= Task list =
A. Name every place that the passage on salt intake mentions.
B. Carry the passage on salt intake forward from its final sentence.

= Document passage =
# # #

We are all eating too much salt. In India, adults are consuming on average almost double the World Health Organization’s recommended maximum intake of 5 grams a day. Children are also consuming excess salt due to regular consumption of fast foods, salty snacks, processed, junk foods and home-cooked foods. Awareness of salt-related issues with health education lessons for school children seems to be a cost-effective salt reduction strategy and is effective in lowering salt intake in families.
High salt intake contributes to high blood pressure, increasing the risk of heart attack and stroke, and can put stress on the kidneys, increasing the risk of kidney disease and kidney failure. These conditions have both a human toll and a considerable impact on the health system.
Reducing salt intake is the key to cost-effective public health intervention to reduce the risk of cardiovascular diseases in both developed and developing countries. Under the ‘25 by 25’ initiative for the control of non-communicable diseases, India is committed to reducing salt intake by 30% in the mean population by 2025.
However, few educational interventions have been conducted to promote a lower salt diet in a range of settings. The school-based educational interventions to reduce salt intake has been effective for the prevention of blood pressure-related diseases, through educating children and their parents about the harmful effects of salt on diet.
This research comprises a randomised control trial among school in Chandigarh, aimed at reducing dietary salt intake among early adolescents and through them, reducing salt intake in their families.
The aim is to assess the impact of salt reduction intervention package on mean salt intake targeted at school adolescents and their parents.
The George Institute launched an advocacy campaign to raise funds for a pilot study reaching out to 15,000 school children in Delhi and Hyderabad.

# # #

= Source material =
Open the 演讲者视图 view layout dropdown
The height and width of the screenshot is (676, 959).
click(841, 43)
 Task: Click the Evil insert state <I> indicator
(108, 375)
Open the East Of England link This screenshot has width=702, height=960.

# # #

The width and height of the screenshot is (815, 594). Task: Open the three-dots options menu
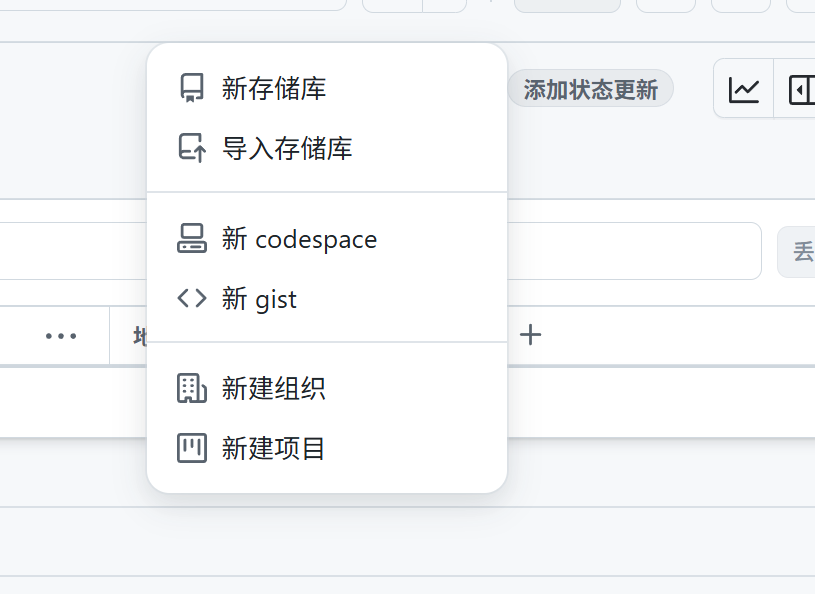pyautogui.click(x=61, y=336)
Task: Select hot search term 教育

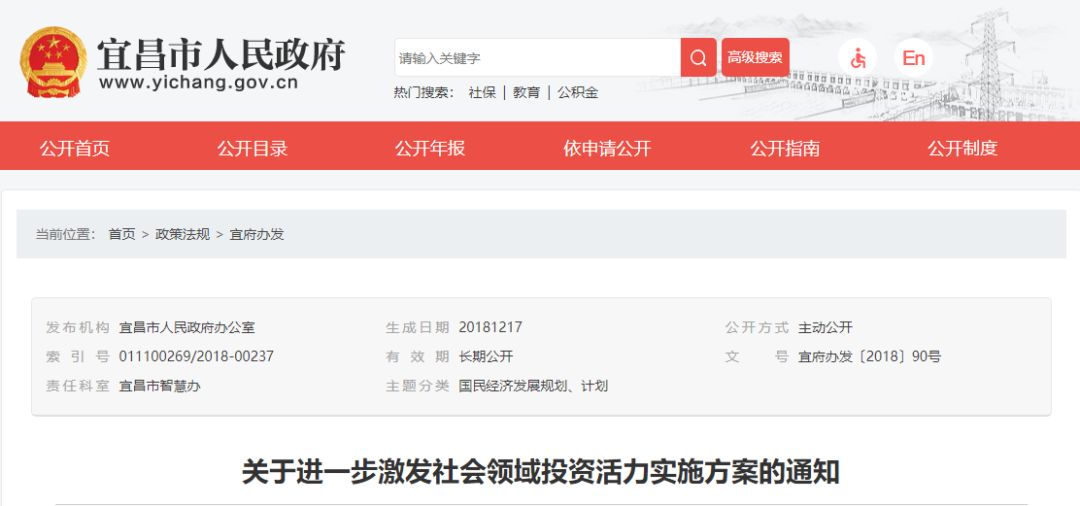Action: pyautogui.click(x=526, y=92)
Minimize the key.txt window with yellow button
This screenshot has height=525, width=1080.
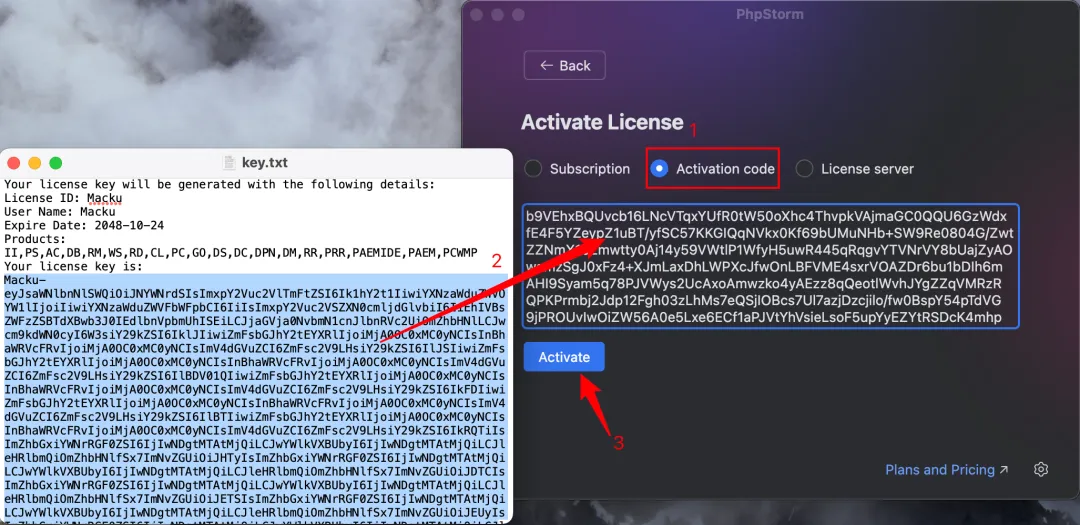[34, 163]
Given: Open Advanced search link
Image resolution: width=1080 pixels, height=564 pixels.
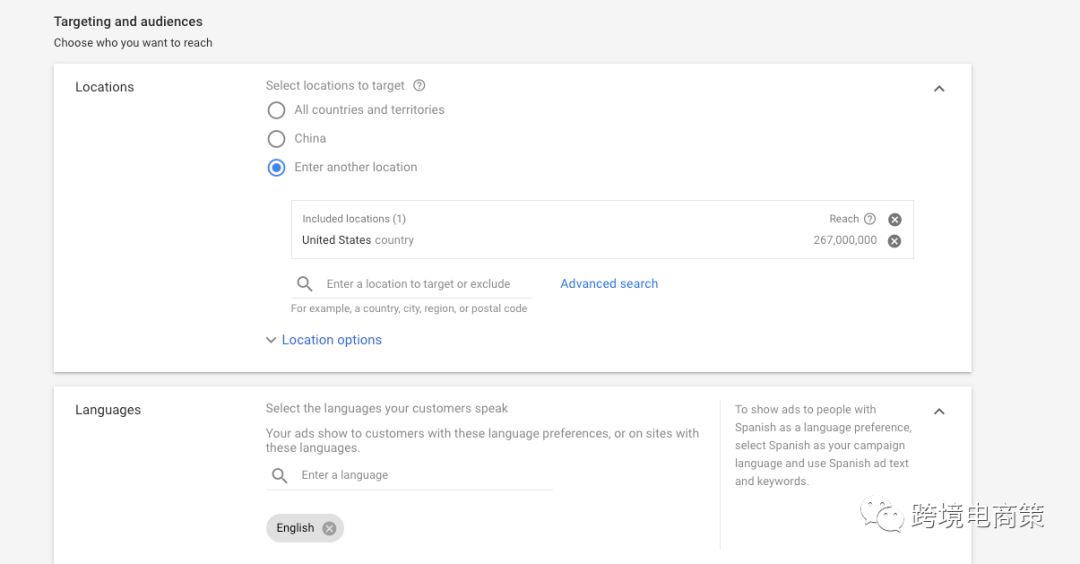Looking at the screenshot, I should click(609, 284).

# # #

= Answers for the tasks =
A. India, Chandigarh, Delhi, Hyderabad

B.
The pilot study aims to gather concrete evidence on how this proposed intervention will benefit children’s health outcomes. Under the guidance of our researchers, the program will be able to show a marked difference between the situation before the intervention and after thus proving that reducing salt can make a concrete difference to health outcomes.
The study design is Cluster Randomized Controlled Trial includes three phases: Baseline for 12-weeks; Intervention delivery for 6 months; and Follow-up by end line at 12-months. Government schools of urban slum and urban non-slums located in the Union Territory of Chandigarh, India were selected. A total of 12 schools have been included in the study: 6 intervention and 6 control. All the students from class 8th from the identified schools were involved in the study groups. Also, either mother or the father of the child will be involved in the research study based on their time availability. Intervention components are comprised of classroom teaching consultation with school children and their parents that employs the activity schedule with a micro plan of activities aimed to reduce salt intake and to improve knowledge and behaviours related to salt consumption. A survey on knowledge, attitudes, and practice (KAP) related to salt intake will be conducted at baseline and end line.
Effectiveness will be measured by comparing salt intake measured by two 24-hr urine collections at baseline and 12 months.
Educating children on salt consumption will help current and future generations and save millions of lives. The current school-based salt reduction intervention package includes a package of activities along with health education lessons for school children. It is a cost-effective salt reduction strategy and would be effective in lowering salt intake in families.
The primary outcome of the study is the changes in the mean consumption of salt among school adolescents and their parents.
The secondary outcomes are changes in knowledge levels and current practices related to salt consumption.